Request
Duplicate the material below line for line, leaving out the pictures.

Entries on locating words and elements
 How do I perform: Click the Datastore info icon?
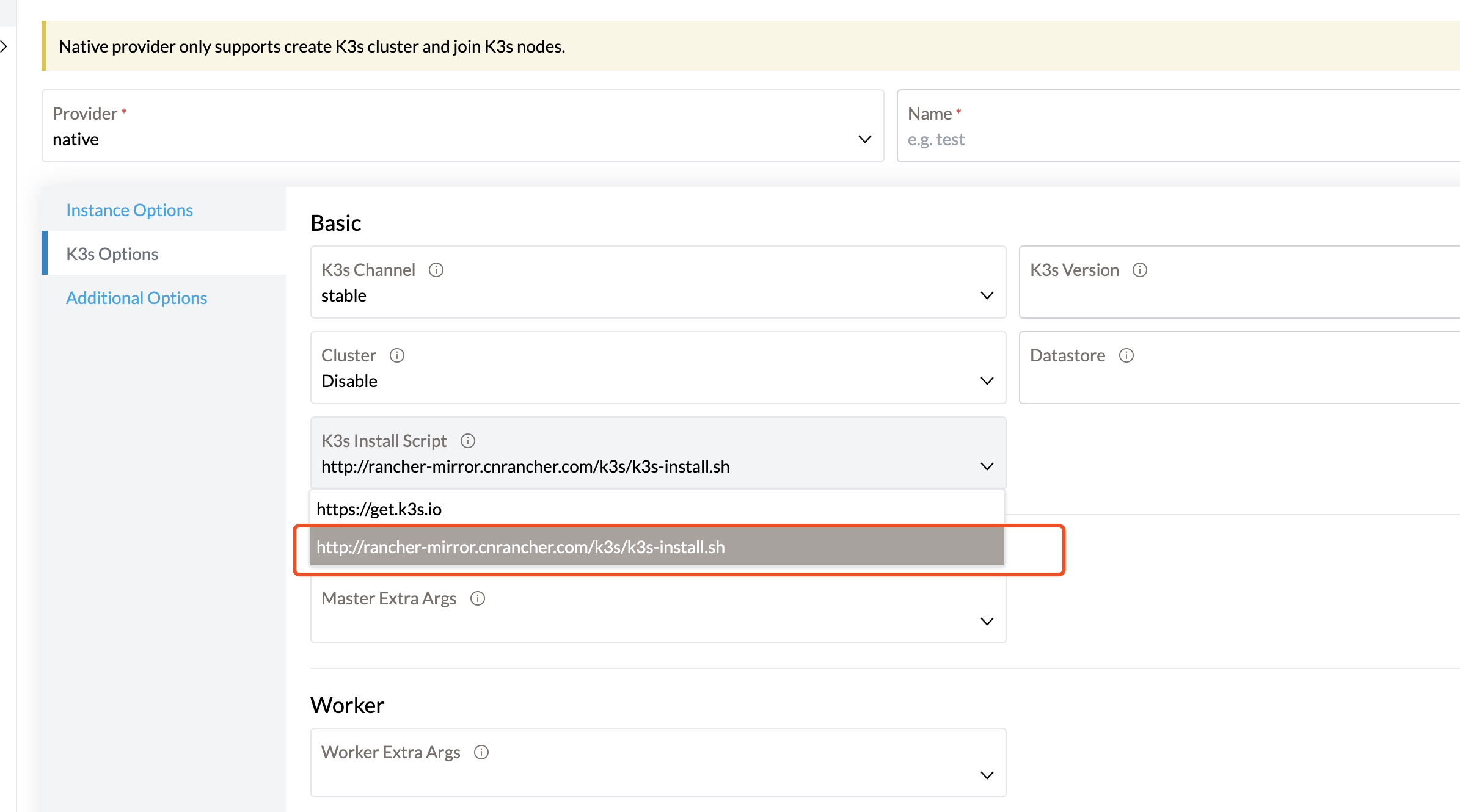(x=1126, y=355)
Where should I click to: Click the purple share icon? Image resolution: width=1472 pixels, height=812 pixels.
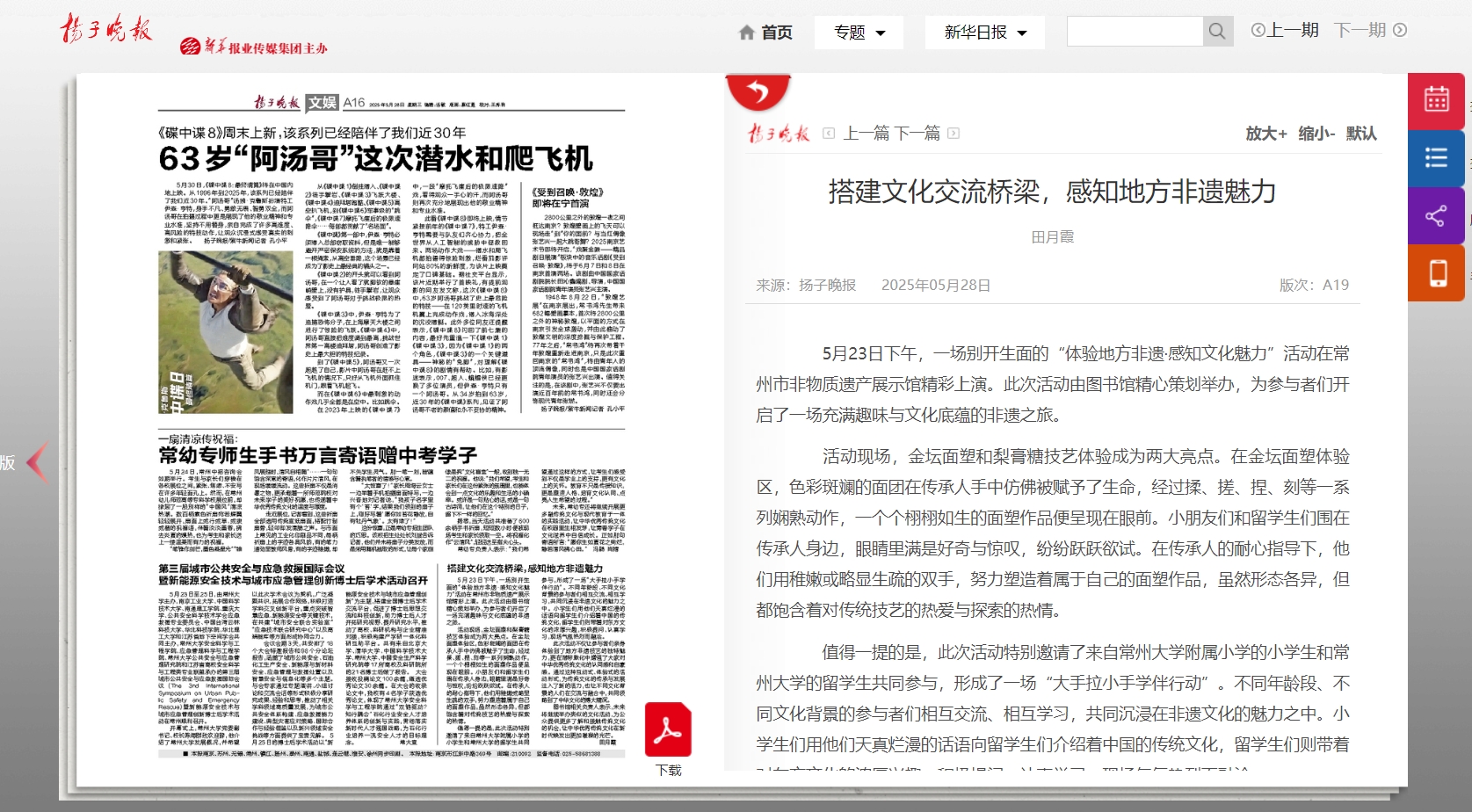[x=1436, y=216]
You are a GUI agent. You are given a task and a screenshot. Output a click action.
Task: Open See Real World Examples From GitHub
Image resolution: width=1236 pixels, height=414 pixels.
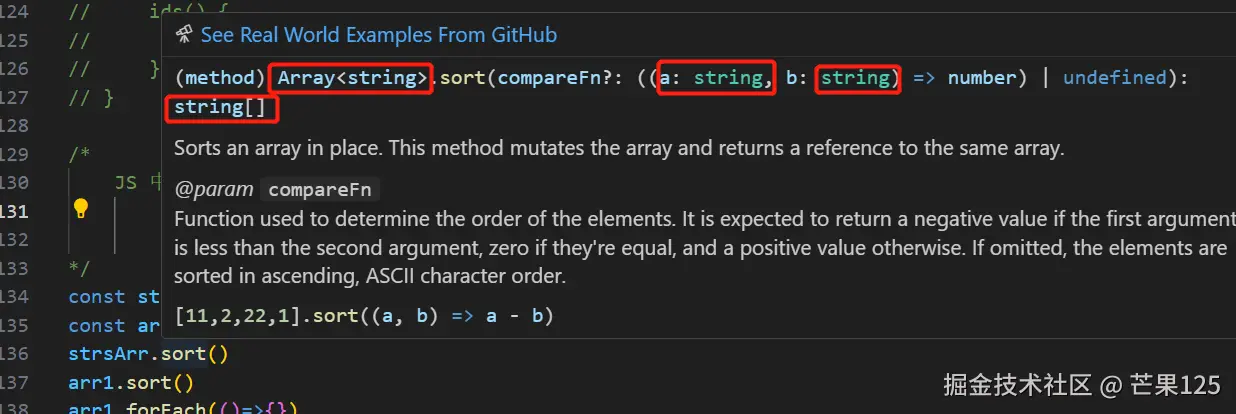point(378,35)
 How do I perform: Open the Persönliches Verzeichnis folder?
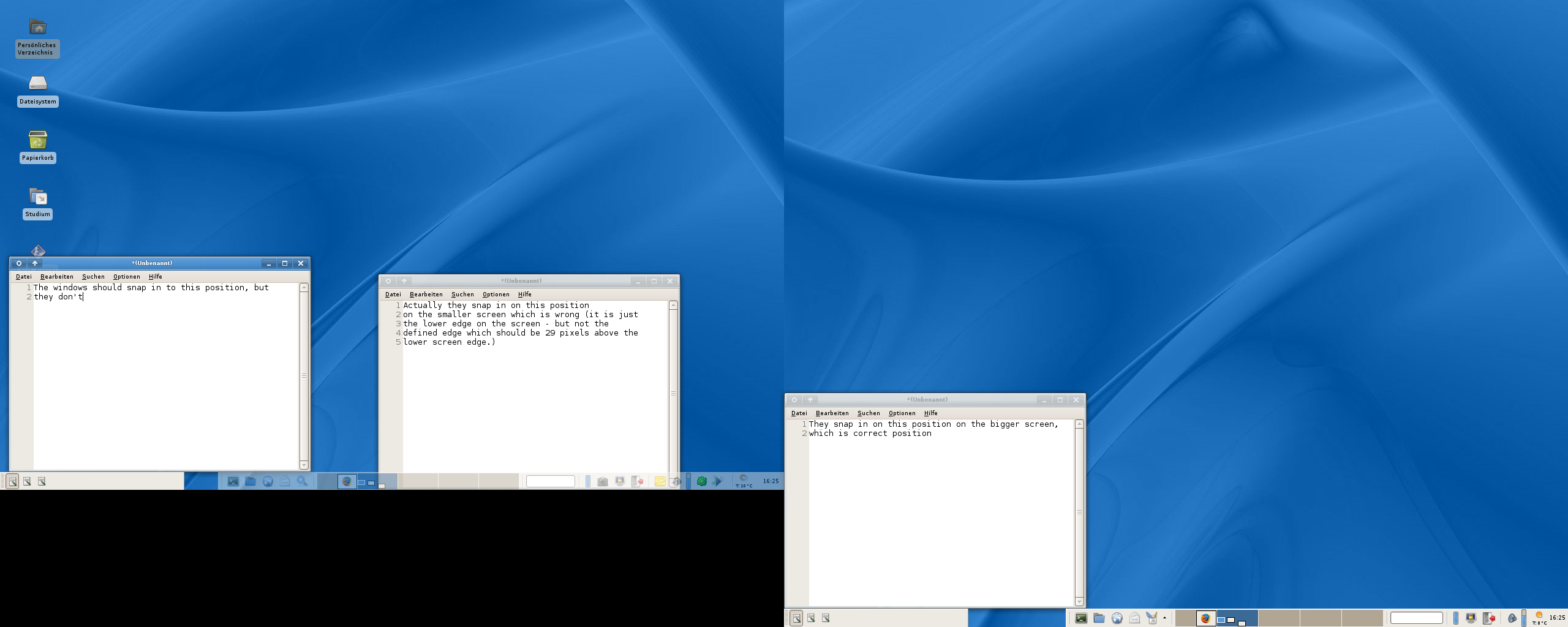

Written reply
 How do I perform: Click the Datastore info icon?
(x=1126, y=355)
Where should I click to: Click the purple share icon? Image resolution: width=1472 pixels, height=812 pixels.
[x=1436, y=216]
You are a GUI agent. You are given a task and a screenshot. Output a click action.
Task: Open See Real World Examples From GitHub
Image resolution: width=1236 pixels, height=414 pixels.
point(378,35)
 How do I perform: Open the Persönliches Verzeichnis folder?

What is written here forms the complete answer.